At a particular temperature, `PCl_(5)(g)` undergoes 50% dissociation. The equilibrium constant for `PCl_(5)(g) rarr PCl_(3)(g) + Cl_(2)(g)` is 2atm. The pressure of the equilibrium mixture is

To solve the problem step by step, we will follow the information provided in the question regarding the dissociation of \( PCl_5 \) and the equilibrium constant. ### Step 1: Define Initial Conditions Let the initial pressure of \( PCl_5 \) be \( P \) atm. At the start, the pressures of \( PCl_3 \) and \( Cl_2 \) are both 0 atm. ### Step 2: Determine Changes at Equilibrium According to the problem, \( PCl_5 \) undergoes 50% dissociation. This means that at equilibrium, 50% of the initial \( PCl_5 \) has dissociated. - The amount of \( PCl_5 \) that dissociates = \( 0.5P \) - The remaining pressure of \( PCl_5 \) at equilibrium = \( P - 0.5P = 0.5P \) - The pressure of \( PCl_3 \) formed = \( 0.5P \) - The pressure of \( Cl_2 \) formed = \( 0.5P \) ### Step 3: Write the Expression for the Equilibrium Constant The equilibrium constant \( K_p \) for the reaction is given by: \[ K_p = \frac{P_{PCl_3} \cdot P_{Cl_2}}{P_{PCl_5}} \] Substituting the pressures at equilibrium: \[ K_p = \frac{(0.5P)(0.5P)}{0.5P} \] ### Step 4: Simplify the Expression This simplifies to: \[ K_p = \frac{0.25P^2}{0.5P} = \frac{0.25P}{0.5} = 0.5P \] ### Step 5: Set Up the Equation with Given \( K_p \) We know from the problem that \( K_p = 2 \) atm.
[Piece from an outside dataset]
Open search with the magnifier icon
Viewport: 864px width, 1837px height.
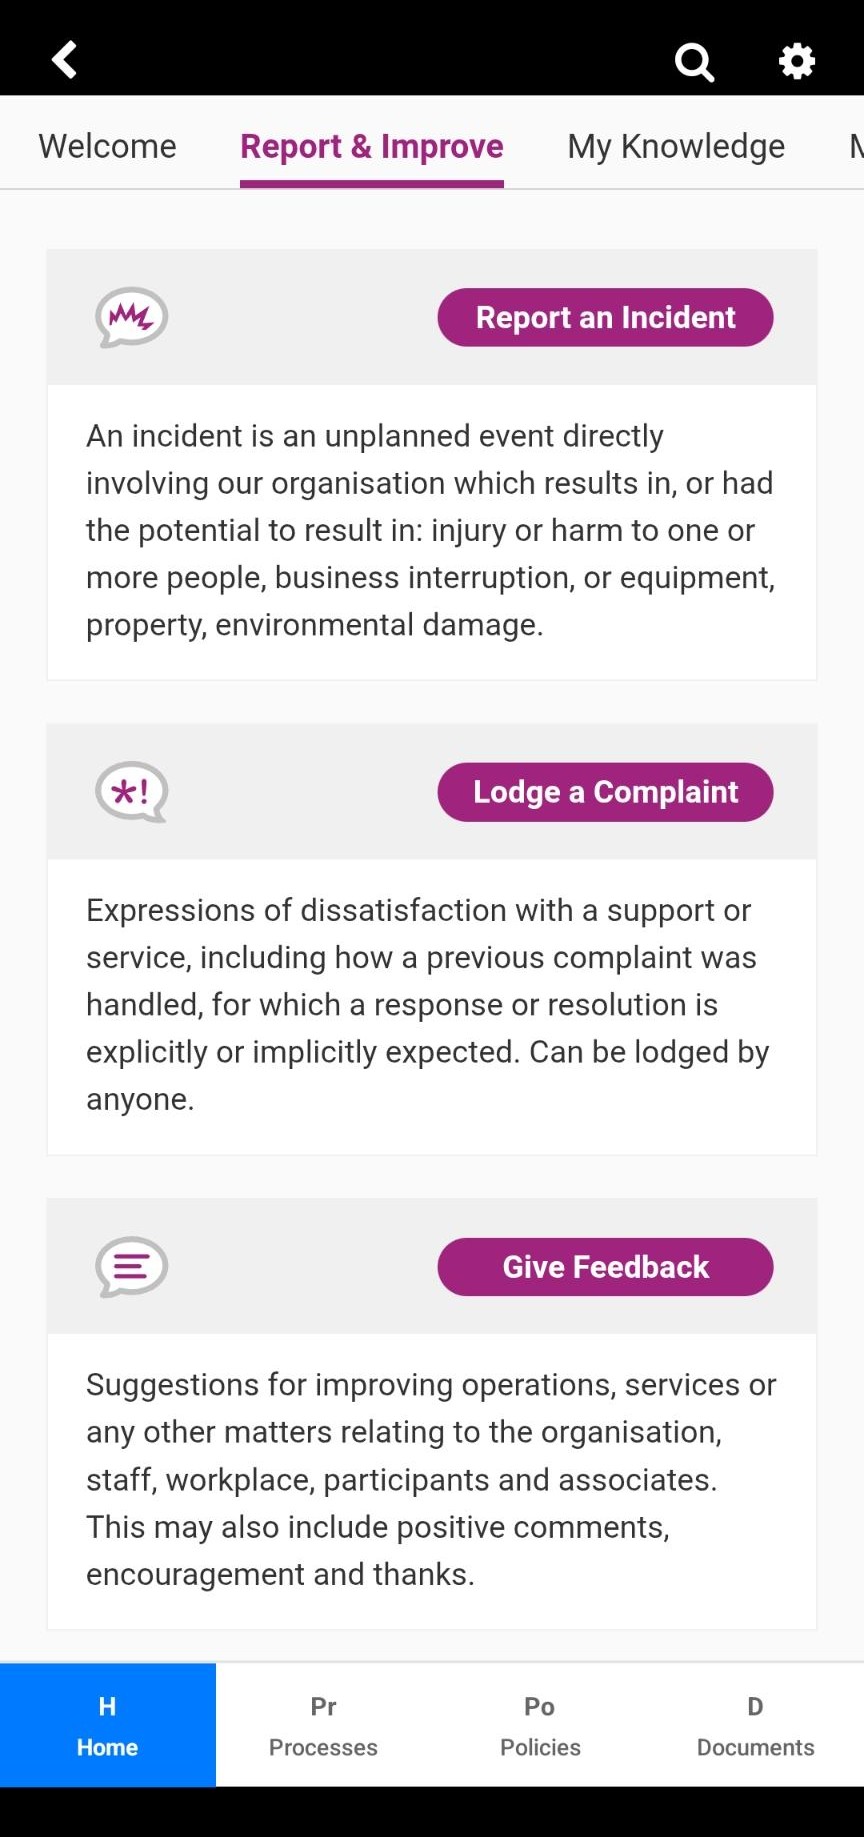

Therefore, we can set up the equation: \[ 0.5P = 2 \] ### Step 6: Solve for \( P \) To find \( P \): \[ P = \frac{2}{0.5} = 4 \text{ atm} \] ### Step 7: Calculate Total Pressure at Equilibrium Now, we need to find the total pressure of the equilibrium mixture. The total pressure \( P_{total} \) at equilibrium is the sum of the pressures of all species: \[ P_{total} = P_{PCl_5} + P_{PCl_3} + P_{Cl_2} \] Substituting the values: \[ P_{total} = 0.5P + 0.5P + 0.5P = 0.5(4) + 0.5(4) + 0.5(4) = 2 + 2 + 2 = 6 \text{ atm} \] ### Final Answer The pressure of the equilibrium mixture is **6 atm**. ---